WASHINGTON, D.C. — A new piece of federal legislation affecting the Conservation Reserve Program (CRP) is being praised by industry stakeholders as a necessary and positive step forward.

The bill, filed the week of Jan. 20, is called the Preserving Marginal Lands and Protecting Farming Act, HR 349. It was filed by U.S. Rep. Martha Roby (R-Ala.) and would allow more farmland to be used for production rather than lay dormant in the USDA-administered CRP.
“We need to apply smart erosion prevention and conservation techniques on marginal lands, but using taxpayer money to encourage landowners to let quality cropland lay dormant doesn’t make sense,” Roby said. “This legislation restores common sense to the Conservation Reserve Program and saves taxpayers money.”
According to the USDA, through CRP an agricultural landowner can receive annual rental payments and cost-share assistance to establish long-term, resource-conserving covers on eligible farmland. Industry stakeholders have become concerned about the loss of valuable cropland to the program and would like to see it cut back.

On the same day the legislation was filed, several agricultural groups came out with a statement praising the most recent attempt at reform. The letter, addressed to House Agriculture Committee Chair Frank Lucas (R-Okla.) and ranking Member Collin Peterson (D-Minn.), is signed by the Agricultural Retailers Assoc., American Feed Industry Assoc., National Grain and Feed Assoc. (NGFA) and several others.

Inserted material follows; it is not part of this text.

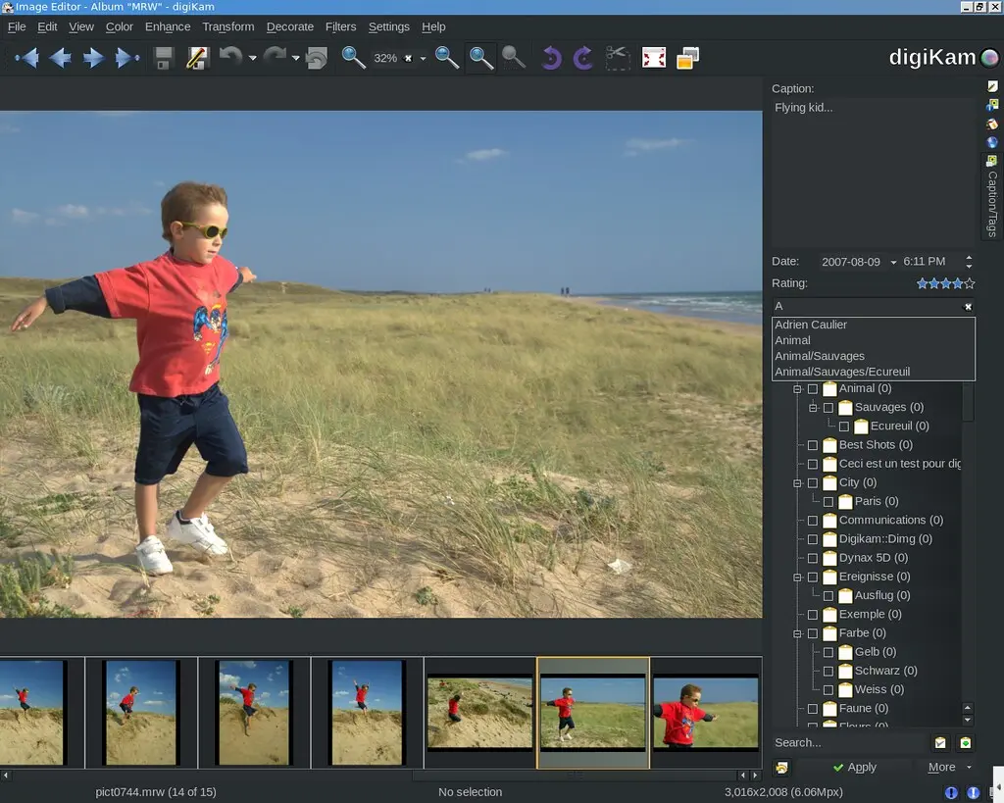
Task: Tick the Paris tag checkbox
Action: coord(828,502)
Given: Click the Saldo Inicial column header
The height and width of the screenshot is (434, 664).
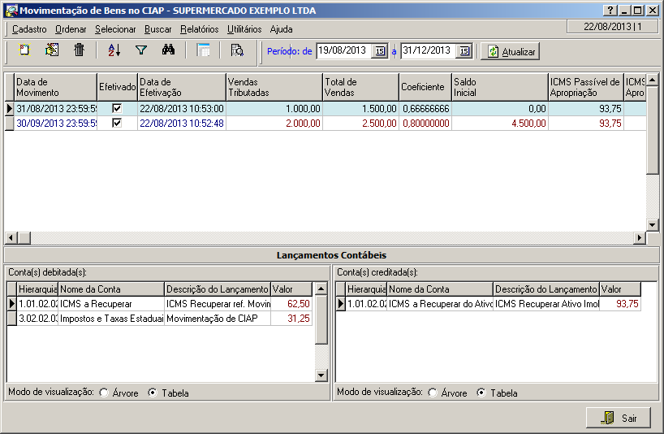Looking at the screenshot, I should (499, 87).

“The importance of allowing productive farmland enrolled in the CRP to be restored to production without harsh economic penalties has been magnified by last summer’s drought conditions that gripped America’s most important crop-production regions,” the letter states, in part.

“Given current weather projections, it appears that the 2013 growing season also may experience drier – and warmer-than-normal – growing conditions, with limited opportunity to rebuild extremely tight grain and oilseed stocks.”

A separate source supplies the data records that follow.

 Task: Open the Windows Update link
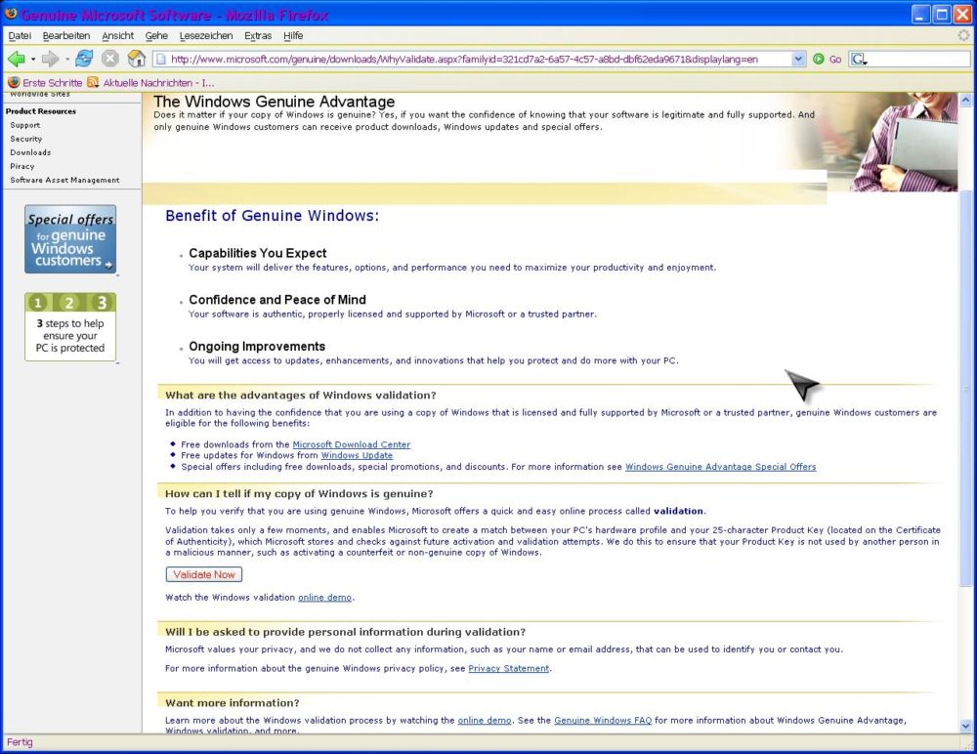pyautogui.click(x=357, y=455)
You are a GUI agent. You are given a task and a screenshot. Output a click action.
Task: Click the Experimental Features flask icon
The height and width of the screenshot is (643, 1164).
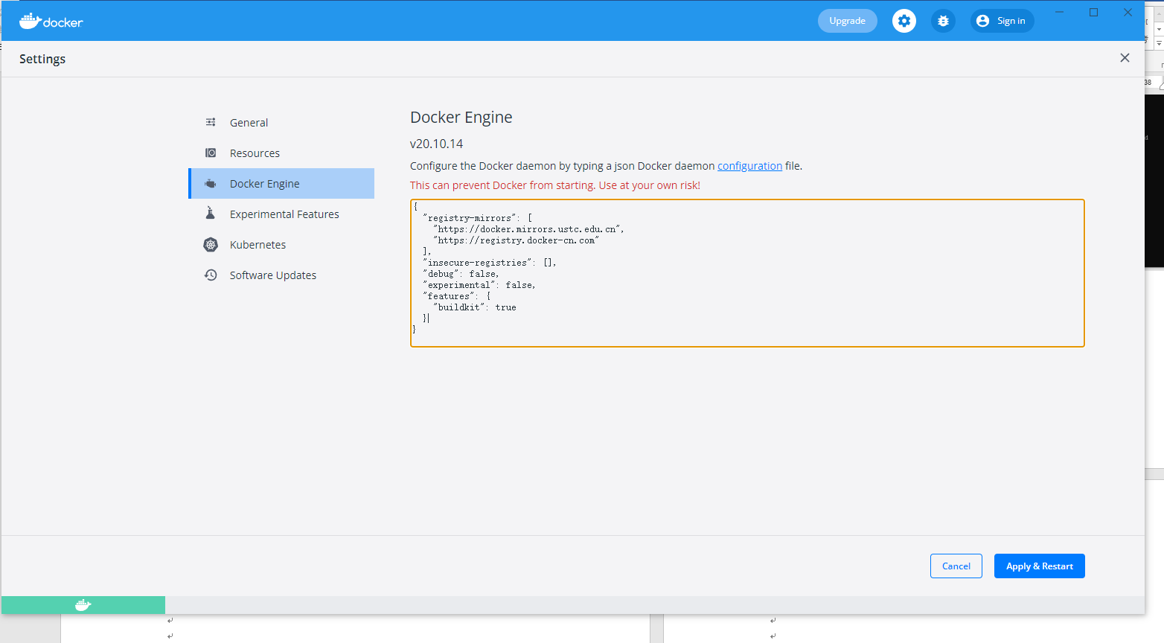[211, 214]
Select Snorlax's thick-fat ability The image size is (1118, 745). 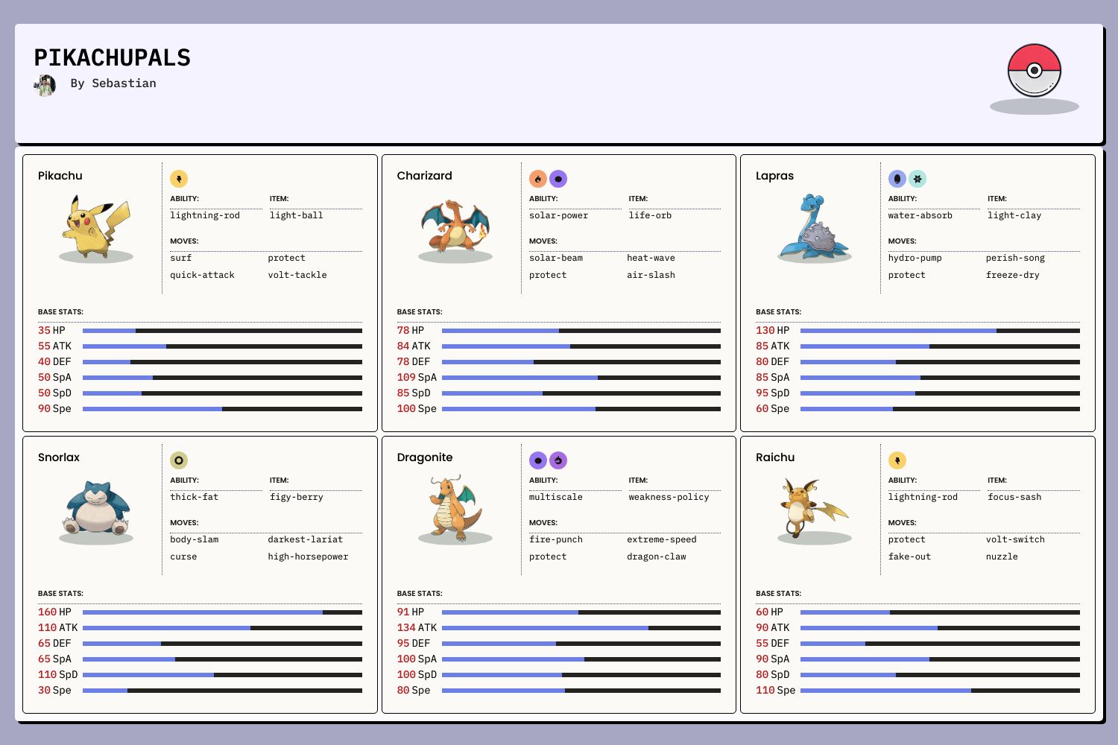[195, 497]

The letter also refers to the committee members’ efforts on the farm bill last year to “right-size” the CRP by reducing the annual acreage caps in the program – to eventually reach 25 million acres – and for mandating the USDA give contract holders the freedom to take acreage out of the program without a penalty.

Roby introduced similar legislation last year, some of which was incorporated into the 2012 House version of the farm bill, and last year the NGFA said it preferred the CRP provisions contained in it.
The group said although the Senate version of the farm bill allowed the amount of land set aside for the CRP to be reduced over time, the House bill was better in this regard because it allowed CRP acres to be reduced much faster, in line with the expiration of actual CRP landowner contracts.

A study commissioned by the NGFA last year also referred to federal budget pressures and growing world demand for food, feed and biofuel as factors that will necessitate a reduction in CRP acreage. Specifically, Roby’s bill would reduce the overall number of acres held in CRP nationwide by 24 million acres over four years and end payments for non-farming of the most fertile and least sensitive lands.

The program classifies acreage into eight categories based on the soil’s ability to support vegetation and crops. This bill would make non-marginal Class 1 and Class 2 lands, which are the most fertile and least sensitive, ineligible for inclusion in the program.
Roby says it would save taxpayers millions of dollars annually. Conservation incentives on highly erodible lands and other environmentally sensitive lands classified as classes 3-8 would not change.

The legislation also would not affect a landowner’s right to convert private land to timber or grasslands for conservation purposes.